Hemophilia B Leyden: characteristics and natural history in the International Pediatric Network of Hemophilia Management Registry.

BACKGROUND

A unique form of hemophilia B (HB) is HB Leyden. We evaluated the international Pediatric Network on Hemophilia Management Registry (PedNet) database to explore the natural history of HB Leyden, investigate genotype-phenotype associations, and guide clinical decision-making.

OBJECTIVES

To assess the association between genetic variants, endogenous factor (F)IX levels over time, treatment, and bleeding phenotype in children with HB Leyden.

METHODS

Data on genetic variants, FIX levels at diagnosis and over time, bleeding, and treatment details were extracted from the international PedNet in children with hemophilia born since 2000.

RESULTS

Of 457 individuals with HB, 24 showed an HB Leyden genotype. The most frequent F9 variant was c.-35G>A, affecting 14 individuals, followed by c.-35G>C (n = 4), c.-49T>A (n = 2), and c.-52C>T, c.-34A>G, and c.-22delT (n = 1 each). Major clinical differences in bleeding and treatment modality were observed when comparing c.-35G>A with non-c.-35G>A genotypes.

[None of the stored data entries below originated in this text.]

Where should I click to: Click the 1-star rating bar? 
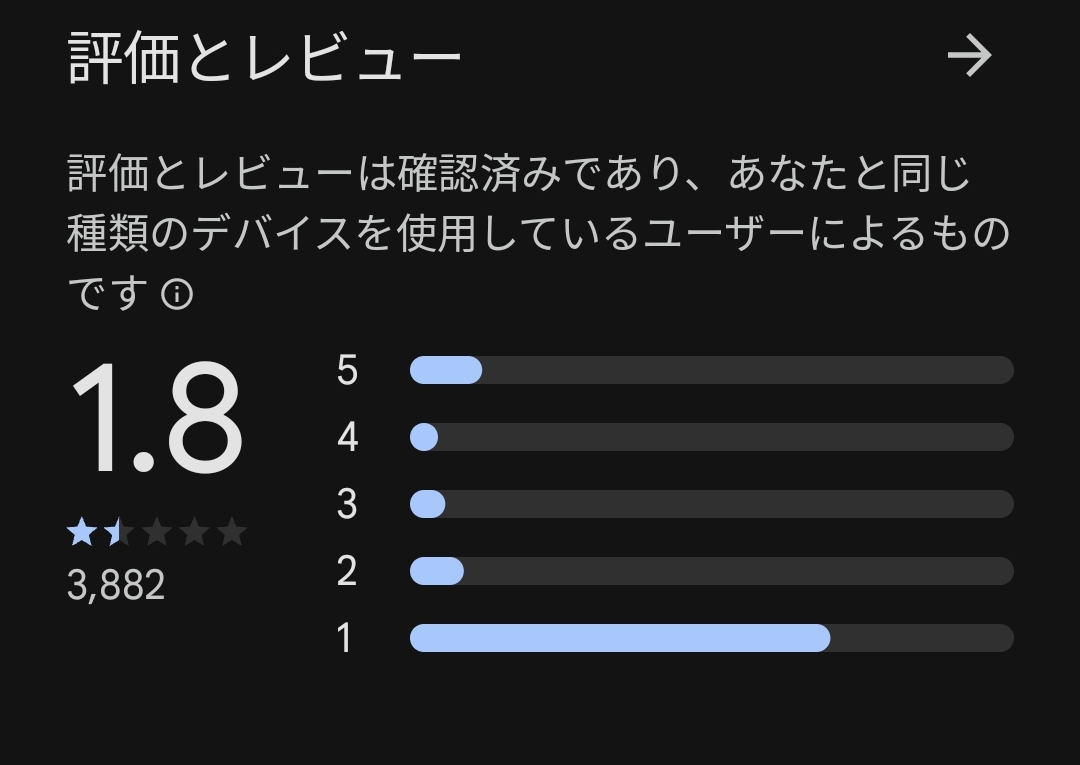click(712, 638)
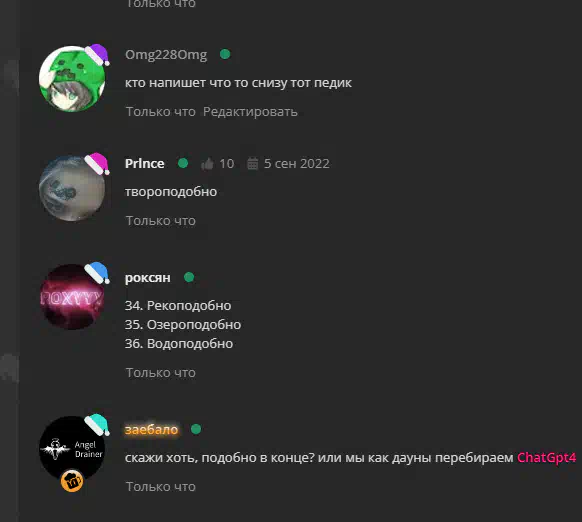Open the Angel Drainer black avatar
582x522 pixels.
pyautogui.click(x=72, y=448)
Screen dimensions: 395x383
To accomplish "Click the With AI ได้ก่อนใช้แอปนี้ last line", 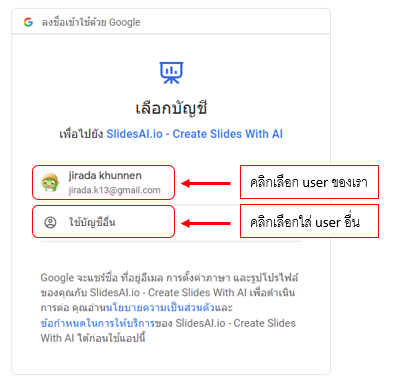I will point(93,338).
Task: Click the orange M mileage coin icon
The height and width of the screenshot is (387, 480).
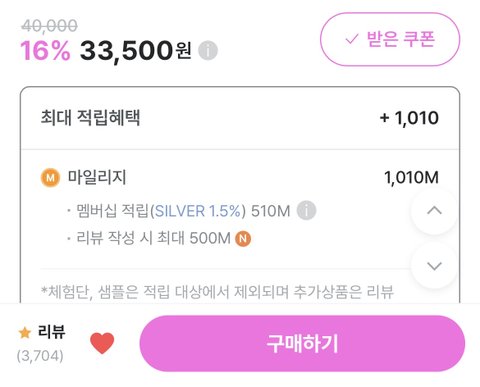Action: (50, 178)
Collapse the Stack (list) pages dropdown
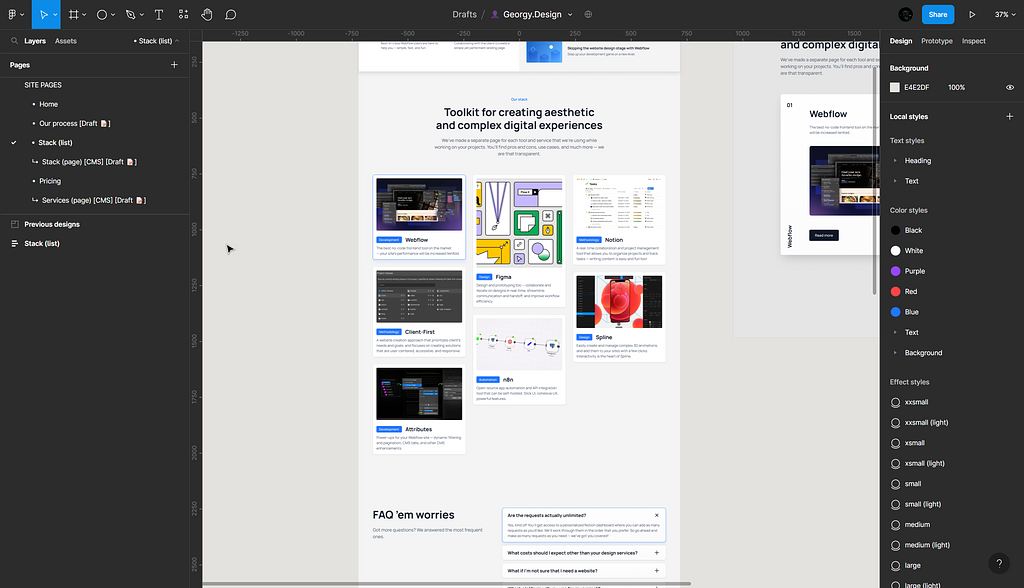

For all children with a c.-35G>A genotype, FIX levels increased before the age of 4 years but did not normalize over time, irrespective of initial severity. In children with non-c.-35G>A genotypes, an increase in FIX was less common (4/9) and occurred later.

CONCLUSION

HB Leyden is caused by the variant c.-35G>A in >50% of cases in whom a FIX increase occurs at very young ages, which is associated with low bleeding rates. This contrasts with the phenotype of individuals with HB Leyden due to a non-c.-35G>A variant. Our study may thus help guide clinical decision-making in this rare HB entity.